My life is tilling the soil. I don’t need to read. The Bible? They tell us about that at Mass. The news? I listen to the radio. The newspaper costs the price of a kilo of salt for my kids,” says Godfroid Bimenyimana, a 57-year-old Rwandan farmer.
Bimenyimana and millions like him have no desire to read and write because they do not see the direct benefits. They think it will not change their lives.
So why force literacy on people? As one literacy expert put it, ‘reading and writing are the second culmination of our humanity”, after speech. By failing to provide literacy, we deprive people of being fully human.
For Claudia Harvey of the United Nations Educational, Scientific and Cultural Organisation (Unesco), ‘it’s a moral issue.

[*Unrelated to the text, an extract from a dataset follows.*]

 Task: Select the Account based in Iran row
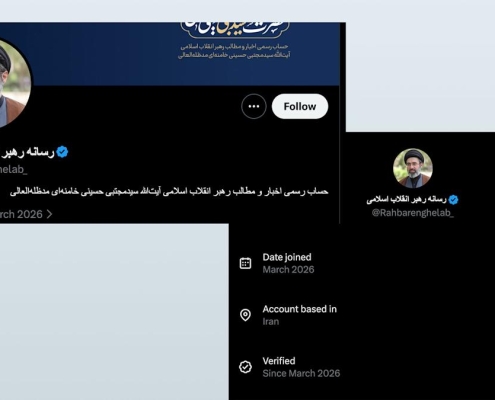(288, 315)
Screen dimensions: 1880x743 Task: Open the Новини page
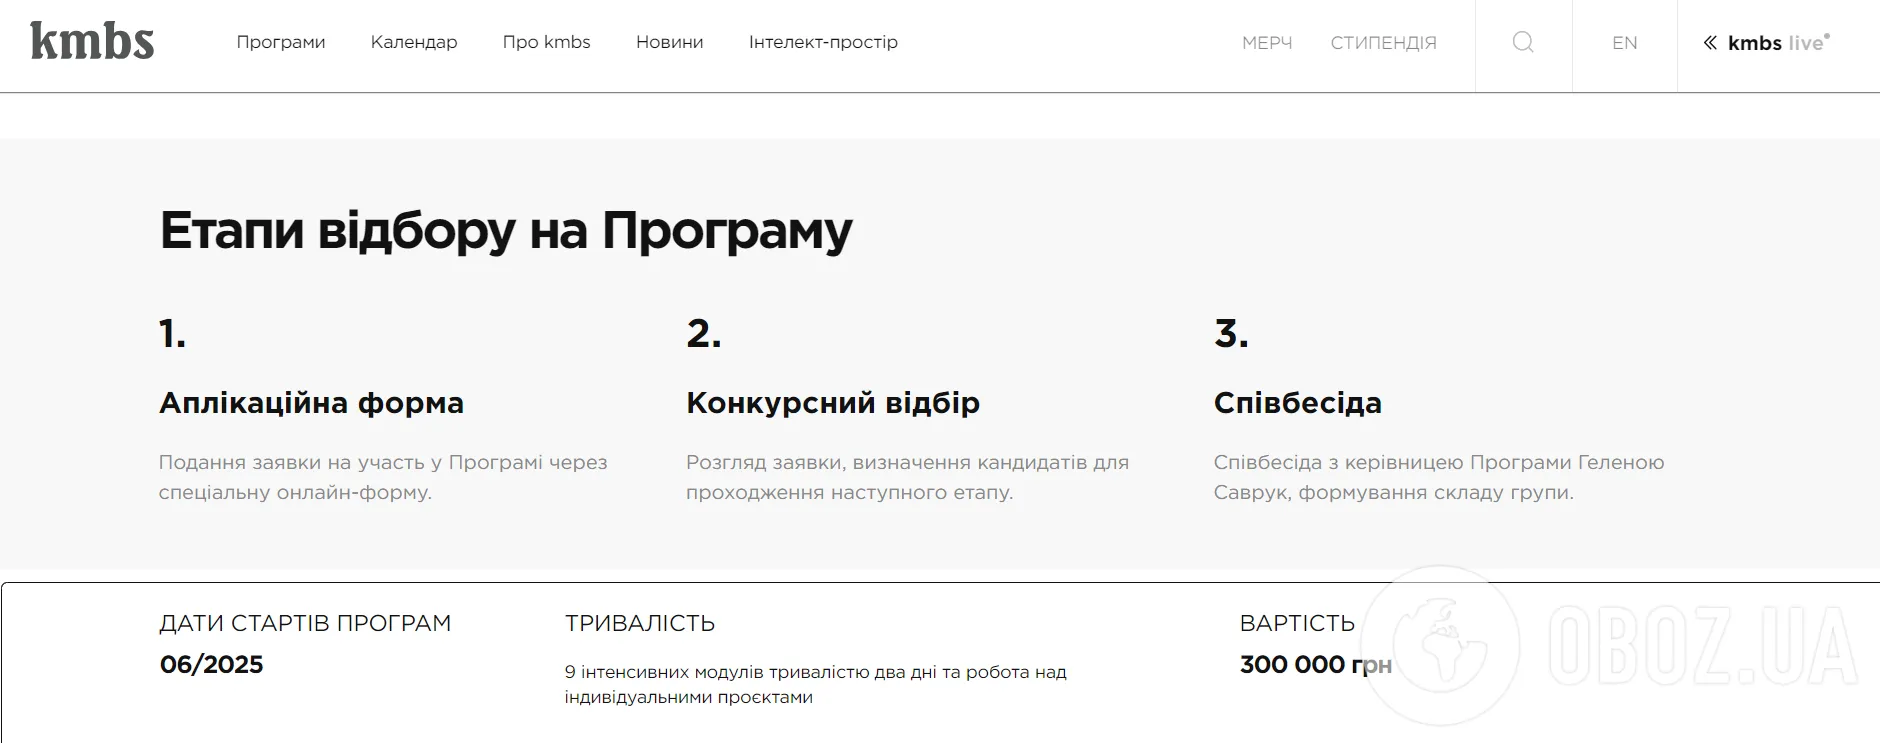click(x=669, y=42)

Can we justify excluding 877-million from participating in the modern world just because they are rural and difficult to reach?”
Literacy is important, says Adama Ouane of the Unesco Institute for Education, ‘because it’s the key to the toolbox that contains empowerment, a better livelihood, smaller and healthier families, and participation in democratic life.”

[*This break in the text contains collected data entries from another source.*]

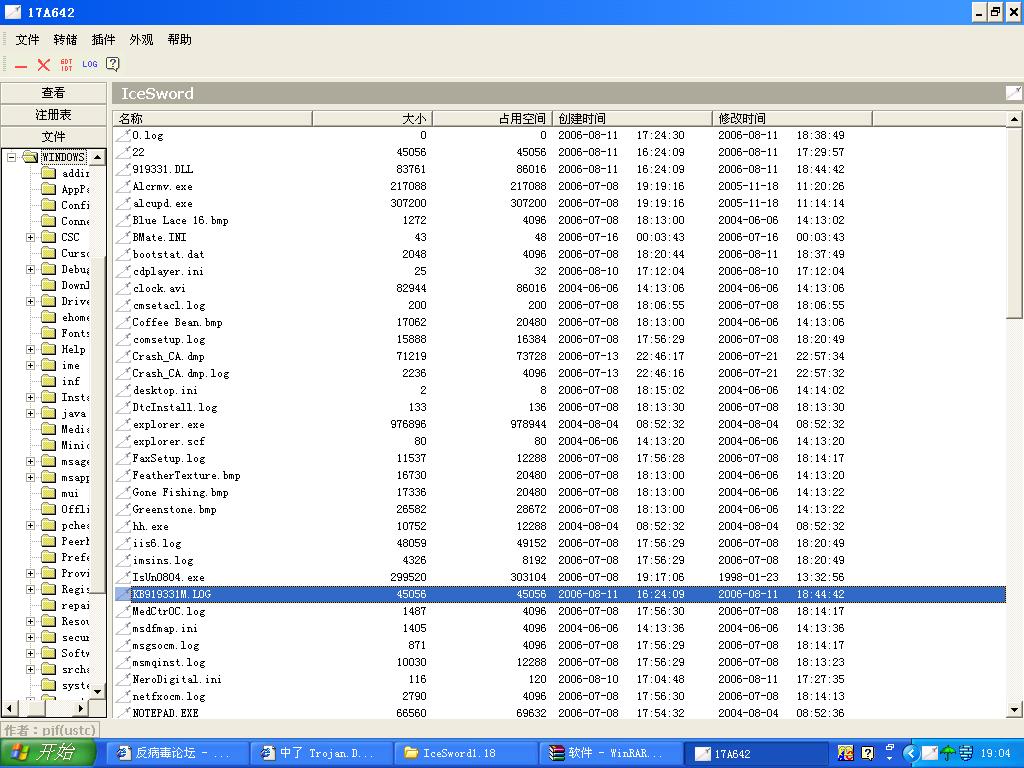Click the red minus toolbar icon
The width and height of the screenshot is (1024, 768).
21,65
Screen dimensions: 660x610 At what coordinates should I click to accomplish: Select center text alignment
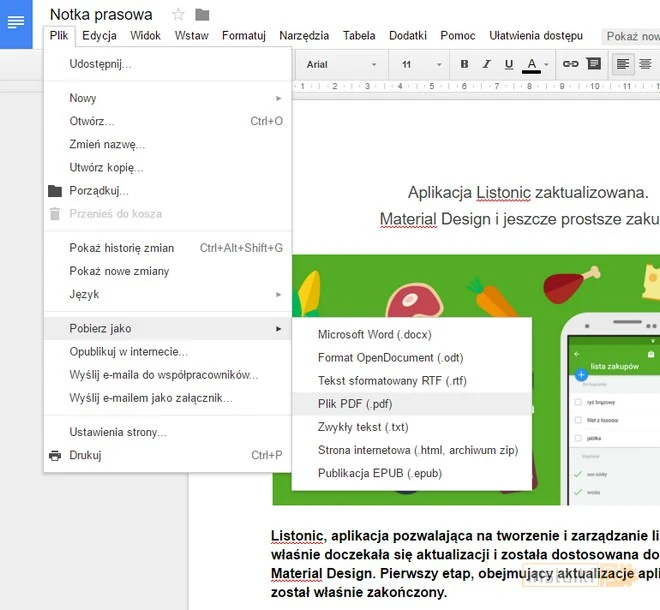click(646, 64)
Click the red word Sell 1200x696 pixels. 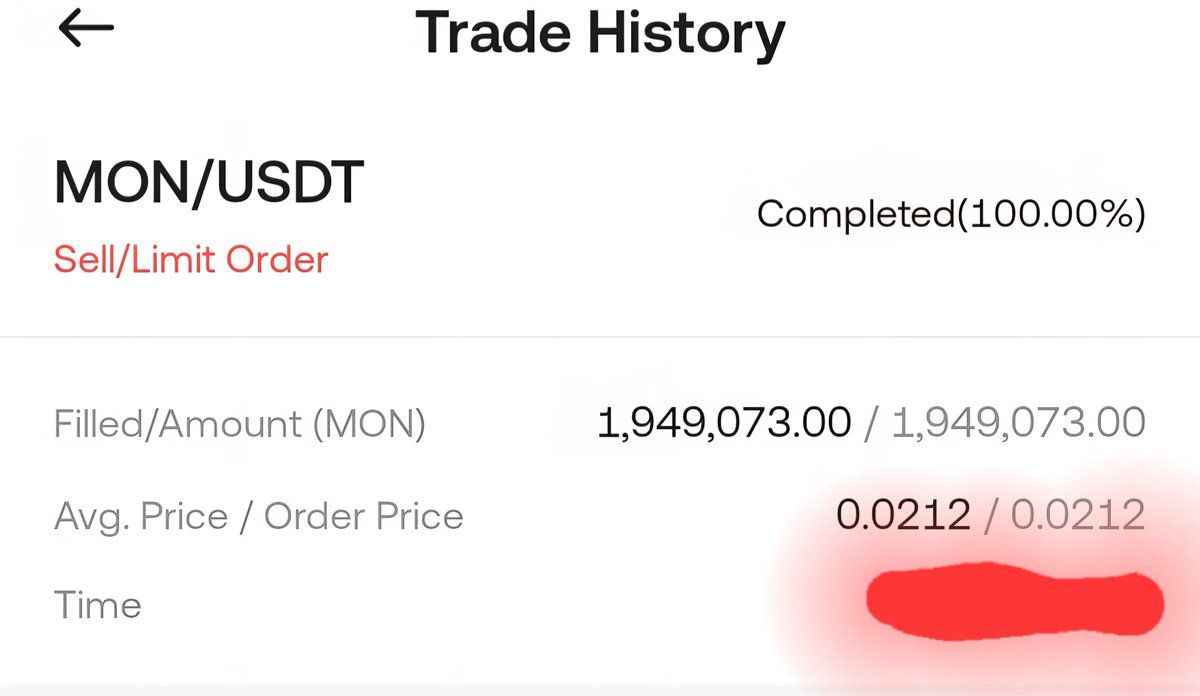pyautogui.click(x=86, y=260)
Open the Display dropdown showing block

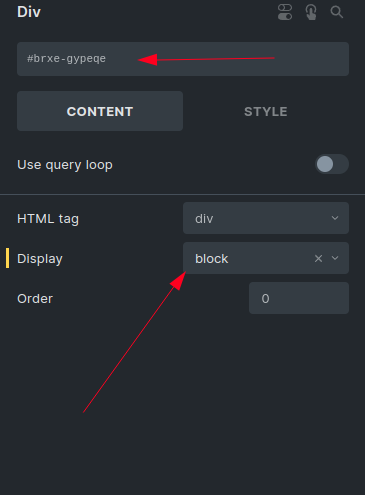pos(266,258)
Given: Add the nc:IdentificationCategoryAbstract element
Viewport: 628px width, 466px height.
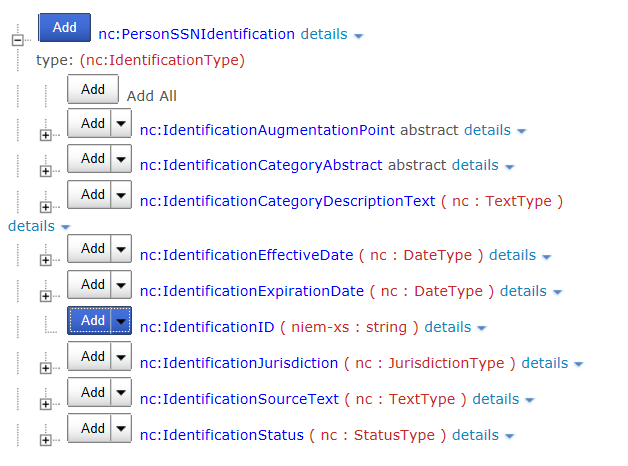Looking at the screenshot, I should pos(93,159).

A measure of its importance, says Ouane, is the fact that two of the six goals of the Dakar Framework for Action – the international pledge made in 2000 to provide education for all by 2015 – mention adult literacy. But since literacy is the ‘key of keys”, it permeates all six goals.

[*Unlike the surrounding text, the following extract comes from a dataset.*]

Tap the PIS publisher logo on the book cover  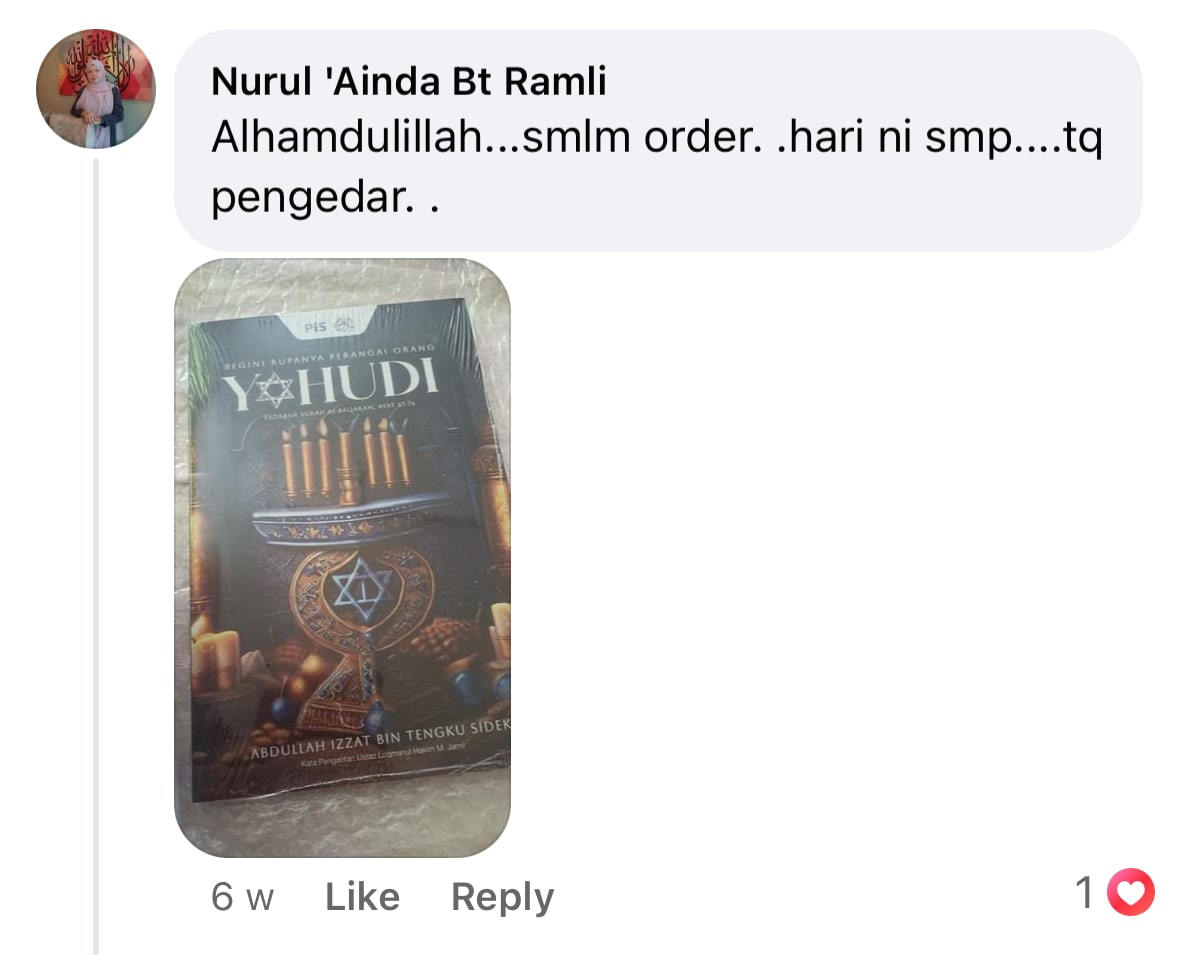tap(328, 326)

The gains for women in particular are immense. For example, a study in Bangladesh showed that women with secondary education were three times more likely to attend a political meeting than women with no education.
What is literacy? Literacy is more than the ability to read, write and do arithmetic. It comprises other skills needed for an individual’s full autonomy and capacity to function effectively in a given society. It can range from reading instructions for fertilizers, or medical prescriptions, knowing which bus to catch, keeping accounts for a small business or operating a computer.
Given the centrality of literacy to modern survival, the international figures on illiteracy are astounding. In 2000 there were an estimated 877-million illiterate adults, with 113-million children not attending school. More than two-thirds (68%) of these illiterates can be found in East and South Asia. Worst hit are females, who account for up to two-thirds of all illiterate adults. In some regions, ethnic or linguistic minorities lose out, in others those who live in remote areas.
Illiteracy rates in the Arab region and sub-Saharan Africa are respectively 38% and 37%. In developed nations functional illiteracy is also widespread. One adult literacy study of 20 industrialised countries found that at least one-in-four adults fell below the level needed for coping with demands of life in a complex society.
Many countries have made genuine efforts to provide literacy to their populations: among them are Botswana, Colombia, India, Kenya, Mozambique, Namibia and the United Republic of Tanzania. But a certain degree of controversy prevails as to the effectiveness of some of these campaigns.
‘Nothing is sustainable if it isn’t sustained,” says Bhola.